I thought that I could use it for inspiration, and came across some gauzy yellow snippets from my Grasby sunflower pieces which would make perfect blowsy daffodils. I started with some varying length green perlé stems…..

…… and then anchored down the scrunched up snippets so they look like double daffodils.

Finally I added some leaves and a short stemmed flower.

It’s too early for daffodils yet, but I felt that they complemented the purples and mauves that the others had used being complementary colours.

A happy and healthy 2026 to all my readers, with lots of stitching and creativity.

For some reason, the photos that wouldn’t download last week did it automatically when I was doing something else with the computer last night! Temperamental or what? Certainly frustrating, when it works when you haven’t done anything differently at all.

The photo above was where I’d got to last week, with the Dress-making and Brave, and lucky. The zip was tacked in, a shortish one, just to get the fit right, about two or three inches above the widest part across the hips.
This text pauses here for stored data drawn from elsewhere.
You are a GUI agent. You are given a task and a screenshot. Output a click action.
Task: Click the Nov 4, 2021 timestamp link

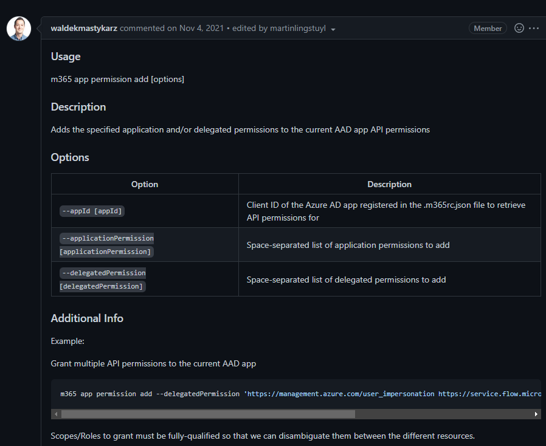201,28
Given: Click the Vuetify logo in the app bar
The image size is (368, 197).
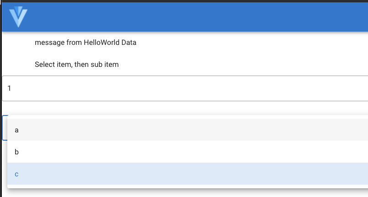Looking at the screenshot, I should [x=18, y=17].
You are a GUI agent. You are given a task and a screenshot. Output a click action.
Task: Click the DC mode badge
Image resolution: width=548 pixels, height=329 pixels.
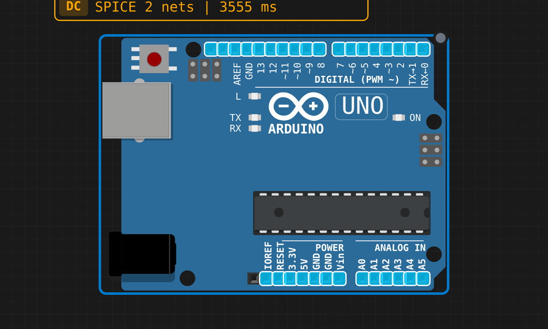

To make it easier to tack in and to unpick, I had done a large stitch up the centre back, and on the seams either side to make the back into one piece.

It was a simple, quick little job to do the shoulder and side seams. The lining was assembled ready for a fitting, so I thought I’d put it on my mannequin to see how it looks. Well, it seems she’s had too much Christmas pudding, chocolate and not enough exercise. She’s quite broad of shoulder, and although the measurements are the same as the friend the dress is for, no way would it go over her head. I tried taking her off the stand and putting it on from the bottom, still no joy.

I had already unpicked the stitches in front of the zip, so I unpicked down to where the zip is meant to go to, with the right size zip. I still had to wrestle her into the dress, and it looks somewhat tight, even with the front only stitched up to where the facing would go if it’s unlined.

The armhole doesn’t go to the bottom of the mannequin armhole either.

I know it’s meant to be fitted, but it looks like if she took a deep breath the seams would burst, and she certainly couldn’t move in it. Hopefully, I’ve miscalculated somewhere and the mannequin measurements allow for ease, and aren’t Alicia’s actual measurements.

At least it’s shown that I am likely to have to do some letting out of seams, so to post it and hope to be able to tell on-line is a non-starter. This is as far as I can get at the moment without a fitting, so it’s a good excuse to get together again soon.

I’ve finally finished the leather archway (Carol Money), stained glass (Jan Dowson ), and braided chain stitch (Alex Hall) piece that I blogged about in Tutors and time

It was almost done, but there was something I wasn’t quite happy with, so Jean (one of the Grasby Embroiderers) looked at it with me before Christmas. I’d wondered about a twisted cord on the left-hand side of the window to give the effect of a shadow, and Jean suggested just couching down some strands of perlé. We tried out several colours and settled on a dull darkish brown. I couldn’t finish it then as I didn’t have the right colour of Sylko with me.

Christmas then took over, and I finally got back to it yesterday. I couched four strands of perlé down the left-hand side, plunged them through, and trimmed off the excess “window”. It’s subtle, but just finishes it off.

I’ve backed it, attached a hanging cord and it’s now on the wall.